EXERCISE AIM: Print the line containing "Select 隐藏到任务栏通知区域 radio" and every later line of the records. Keep each one exactly as given, ending with the last.

EXERCISE MATERIAL:
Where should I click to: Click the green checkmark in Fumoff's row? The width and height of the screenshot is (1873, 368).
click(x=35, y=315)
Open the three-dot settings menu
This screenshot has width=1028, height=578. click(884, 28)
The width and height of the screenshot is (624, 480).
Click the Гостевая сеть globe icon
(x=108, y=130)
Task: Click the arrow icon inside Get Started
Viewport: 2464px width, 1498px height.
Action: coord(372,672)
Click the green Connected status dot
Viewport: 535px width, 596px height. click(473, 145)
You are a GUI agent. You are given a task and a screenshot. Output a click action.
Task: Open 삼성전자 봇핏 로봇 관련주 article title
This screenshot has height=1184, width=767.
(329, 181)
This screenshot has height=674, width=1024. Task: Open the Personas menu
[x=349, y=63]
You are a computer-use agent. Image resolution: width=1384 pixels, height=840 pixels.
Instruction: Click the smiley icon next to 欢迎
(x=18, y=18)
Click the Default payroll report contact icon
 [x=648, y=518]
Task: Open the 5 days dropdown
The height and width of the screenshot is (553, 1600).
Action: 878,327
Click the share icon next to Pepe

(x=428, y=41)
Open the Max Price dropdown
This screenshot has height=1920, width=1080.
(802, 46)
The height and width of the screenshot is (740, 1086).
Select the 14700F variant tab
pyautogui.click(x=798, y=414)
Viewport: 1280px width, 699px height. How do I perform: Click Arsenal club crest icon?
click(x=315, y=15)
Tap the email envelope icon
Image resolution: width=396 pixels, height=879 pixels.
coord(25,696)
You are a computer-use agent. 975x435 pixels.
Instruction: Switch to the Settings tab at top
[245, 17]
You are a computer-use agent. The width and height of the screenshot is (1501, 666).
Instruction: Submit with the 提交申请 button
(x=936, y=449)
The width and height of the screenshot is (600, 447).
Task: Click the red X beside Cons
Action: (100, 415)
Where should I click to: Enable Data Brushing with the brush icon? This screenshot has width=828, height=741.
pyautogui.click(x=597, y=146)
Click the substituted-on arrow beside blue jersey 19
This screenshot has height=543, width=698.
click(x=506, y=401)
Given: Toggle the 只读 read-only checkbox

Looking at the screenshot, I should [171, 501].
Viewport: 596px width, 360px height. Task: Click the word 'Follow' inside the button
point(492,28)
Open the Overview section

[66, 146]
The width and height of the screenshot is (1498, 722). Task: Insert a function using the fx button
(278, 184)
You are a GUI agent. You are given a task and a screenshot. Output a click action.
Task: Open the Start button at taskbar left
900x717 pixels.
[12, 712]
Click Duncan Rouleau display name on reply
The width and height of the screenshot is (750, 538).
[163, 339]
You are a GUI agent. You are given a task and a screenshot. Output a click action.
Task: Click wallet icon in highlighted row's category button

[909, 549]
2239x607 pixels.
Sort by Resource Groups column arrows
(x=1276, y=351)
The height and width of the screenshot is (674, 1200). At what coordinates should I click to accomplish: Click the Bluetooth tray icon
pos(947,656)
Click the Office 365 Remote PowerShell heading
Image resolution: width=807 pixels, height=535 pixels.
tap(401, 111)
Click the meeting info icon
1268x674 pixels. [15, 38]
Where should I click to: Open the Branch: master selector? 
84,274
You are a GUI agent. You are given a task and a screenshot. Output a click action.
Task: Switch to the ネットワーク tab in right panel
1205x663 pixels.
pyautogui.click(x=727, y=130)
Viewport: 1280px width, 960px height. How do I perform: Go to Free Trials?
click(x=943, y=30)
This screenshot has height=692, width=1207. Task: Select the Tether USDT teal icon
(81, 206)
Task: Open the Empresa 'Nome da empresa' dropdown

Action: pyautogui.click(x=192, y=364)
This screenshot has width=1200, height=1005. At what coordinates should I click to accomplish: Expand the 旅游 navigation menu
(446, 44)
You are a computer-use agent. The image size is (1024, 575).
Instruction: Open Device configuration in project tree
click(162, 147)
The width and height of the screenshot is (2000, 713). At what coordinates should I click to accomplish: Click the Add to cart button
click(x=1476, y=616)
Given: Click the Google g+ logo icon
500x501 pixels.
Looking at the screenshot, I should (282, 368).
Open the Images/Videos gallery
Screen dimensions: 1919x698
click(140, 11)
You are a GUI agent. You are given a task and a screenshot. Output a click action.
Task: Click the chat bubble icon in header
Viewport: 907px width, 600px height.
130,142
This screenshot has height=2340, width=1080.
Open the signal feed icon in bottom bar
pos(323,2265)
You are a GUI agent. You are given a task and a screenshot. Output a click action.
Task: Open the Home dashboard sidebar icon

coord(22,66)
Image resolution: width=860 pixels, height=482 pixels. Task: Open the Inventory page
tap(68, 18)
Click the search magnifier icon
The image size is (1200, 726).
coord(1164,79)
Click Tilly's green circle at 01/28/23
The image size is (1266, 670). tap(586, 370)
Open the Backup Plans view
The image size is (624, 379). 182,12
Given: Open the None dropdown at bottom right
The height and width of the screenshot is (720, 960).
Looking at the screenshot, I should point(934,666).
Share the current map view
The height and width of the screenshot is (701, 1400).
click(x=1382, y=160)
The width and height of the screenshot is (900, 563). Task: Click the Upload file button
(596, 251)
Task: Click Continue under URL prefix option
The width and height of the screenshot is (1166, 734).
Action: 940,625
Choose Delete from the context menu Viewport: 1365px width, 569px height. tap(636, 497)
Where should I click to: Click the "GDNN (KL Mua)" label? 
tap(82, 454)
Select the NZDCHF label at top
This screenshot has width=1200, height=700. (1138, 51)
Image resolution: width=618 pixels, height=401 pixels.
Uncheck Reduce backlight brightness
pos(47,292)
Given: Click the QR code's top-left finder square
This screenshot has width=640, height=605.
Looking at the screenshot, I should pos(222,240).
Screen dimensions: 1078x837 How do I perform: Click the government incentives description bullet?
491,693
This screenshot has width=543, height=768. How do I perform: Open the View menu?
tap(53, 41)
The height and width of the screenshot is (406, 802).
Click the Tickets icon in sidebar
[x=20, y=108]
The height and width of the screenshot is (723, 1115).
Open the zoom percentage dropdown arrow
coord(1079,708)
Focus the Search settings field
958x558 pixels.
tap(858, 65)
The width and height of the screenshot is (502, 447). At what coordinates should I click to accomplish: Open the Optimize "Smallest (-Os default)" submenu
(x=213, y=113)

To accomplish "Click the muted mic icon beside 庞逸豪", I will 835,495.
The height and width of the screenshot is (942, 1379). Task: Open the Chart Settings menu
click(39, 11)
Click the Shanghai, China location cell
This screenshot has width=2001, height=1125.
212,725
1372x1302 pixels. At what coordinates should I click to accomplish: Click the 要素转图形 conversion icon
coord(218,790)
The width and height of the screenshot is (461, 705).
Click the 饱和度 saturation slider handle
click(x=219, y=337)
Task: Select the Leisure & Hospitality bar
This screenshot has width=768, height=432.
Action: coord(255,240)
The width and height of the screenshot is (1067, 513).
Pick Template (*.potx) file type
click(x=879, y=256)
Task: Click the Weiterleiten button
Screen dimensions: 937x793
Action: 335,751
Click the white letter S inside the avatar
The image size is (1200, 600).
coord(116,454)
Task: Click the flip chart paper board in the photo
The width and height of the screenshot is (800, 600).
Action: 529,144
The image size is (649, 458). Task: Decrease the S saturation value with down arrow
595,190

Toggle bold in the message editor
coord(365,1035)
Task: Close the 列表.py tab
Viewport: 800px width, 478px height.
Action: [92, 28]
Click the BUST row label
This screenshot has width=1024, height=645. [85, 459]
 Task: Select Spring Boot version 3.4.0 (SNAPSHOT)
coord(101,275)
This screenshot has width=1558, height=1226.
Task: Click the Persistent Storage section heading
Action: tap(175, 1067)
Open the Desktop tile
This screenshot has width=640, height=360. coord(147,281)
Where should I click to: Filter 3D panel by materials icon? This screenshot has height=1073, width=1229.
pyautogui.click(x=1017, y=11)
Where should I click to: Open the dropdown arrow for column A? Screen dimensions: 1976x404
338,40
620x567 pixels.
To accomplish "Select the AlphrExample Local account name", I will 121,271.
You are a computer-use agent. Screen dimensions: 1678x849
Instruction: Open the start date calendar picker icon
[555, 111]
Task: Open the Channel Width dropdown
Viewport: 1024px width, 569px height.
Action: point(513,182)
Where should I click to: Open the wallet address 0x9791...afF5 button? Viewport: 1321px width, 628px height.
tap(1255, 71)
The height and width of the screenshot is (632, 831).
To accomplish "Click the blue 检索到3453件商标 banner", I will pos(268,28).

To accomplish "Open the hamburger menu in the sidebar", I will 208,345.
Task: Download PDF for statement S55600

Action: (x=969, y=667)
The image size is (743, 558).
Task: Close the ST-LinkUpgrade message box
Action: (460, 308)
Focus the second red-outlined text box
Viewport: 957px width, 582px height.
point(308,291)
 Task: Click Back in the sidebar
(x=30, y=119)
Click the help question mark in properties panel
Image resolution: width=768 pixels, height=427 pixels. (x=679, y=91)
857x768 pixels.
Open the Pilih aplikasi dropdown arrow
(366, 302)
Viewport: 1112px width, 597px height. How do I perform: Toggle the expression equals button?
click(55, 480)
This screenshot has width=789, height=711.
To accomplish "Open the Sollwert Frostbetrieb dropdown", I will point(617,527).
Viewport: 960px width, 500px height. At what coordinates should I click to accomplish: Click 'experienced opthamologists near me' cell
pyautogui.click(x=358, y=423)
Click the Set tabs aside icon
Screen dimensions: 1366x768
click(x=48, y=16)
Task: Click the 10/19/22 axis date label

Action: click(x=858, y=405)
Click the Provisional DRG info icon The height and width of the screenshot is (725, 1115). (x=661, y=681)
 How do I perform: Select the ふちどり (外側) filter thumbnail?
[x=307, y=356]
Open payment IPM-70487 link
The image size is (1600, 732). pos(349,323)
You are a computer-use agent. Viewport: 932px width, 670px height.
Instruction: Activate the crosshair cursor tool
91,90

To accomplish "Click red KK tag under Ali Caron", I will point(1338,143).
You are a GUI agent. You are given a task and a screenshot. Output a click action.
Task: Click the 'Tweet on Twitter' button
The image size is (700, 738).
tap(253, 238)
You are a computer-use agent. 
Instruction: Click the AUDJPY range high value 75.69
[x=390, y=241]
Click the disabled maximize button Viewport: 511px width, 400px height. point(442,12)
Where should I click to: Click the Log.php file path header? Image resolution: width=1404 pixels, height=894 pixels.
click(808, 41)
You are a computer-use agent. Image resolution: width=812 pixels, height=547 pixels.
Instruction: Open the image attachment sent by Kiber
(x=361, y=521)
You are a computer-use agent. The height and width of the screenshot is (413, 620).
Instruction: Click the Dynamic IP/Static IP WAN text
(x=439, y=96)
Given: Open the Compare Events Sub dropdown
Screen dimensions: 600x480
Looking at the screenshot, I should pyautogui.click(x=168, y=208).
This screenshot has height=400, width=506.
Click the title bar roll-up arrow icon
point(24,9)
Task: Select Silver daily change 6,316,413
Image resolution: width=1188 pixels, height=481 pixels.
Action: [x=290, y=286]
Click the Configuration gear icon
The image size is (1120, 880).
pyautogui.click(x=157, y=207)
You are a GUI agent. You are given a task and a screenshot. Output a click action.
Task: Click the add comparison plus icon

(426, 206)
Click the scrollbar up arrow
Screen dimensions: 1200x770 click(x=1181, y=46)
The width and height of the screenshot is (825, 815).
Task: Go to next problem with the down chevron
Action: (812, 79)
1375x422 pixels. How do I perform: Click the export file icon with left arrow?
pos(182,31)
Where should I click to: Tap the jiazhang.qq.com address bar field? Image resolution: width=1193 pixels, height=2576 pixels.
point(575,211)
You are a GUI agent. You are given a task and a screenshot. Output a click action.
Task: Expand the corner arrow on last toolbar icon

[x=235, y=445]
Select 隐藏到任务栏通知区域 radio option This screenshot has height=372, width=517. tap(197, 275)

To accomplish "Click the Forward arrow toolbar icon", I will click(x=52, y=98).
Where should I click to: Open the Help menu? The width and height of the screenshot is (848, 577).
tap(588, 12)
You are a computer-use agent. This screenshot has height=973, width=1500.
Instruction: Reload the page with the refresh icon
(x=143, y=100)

EXERCISE SOLUTION:
Select 隐藏到任务栏通知区域 radio option This screenshot has height=372, width=517. tap(197, 275)

To accomplish "Click the Forward arrow toolbar icon", I will click(x=52, y=98).
Where should I click to: Open the Help menu? The width and height of the screenshot is (848, 577).
tap(588, 12)
You are a computer-use agent. This screenshot has height=973, width=1500.
Instruction: Reload the page with the refresh icon
(x=143, y=100)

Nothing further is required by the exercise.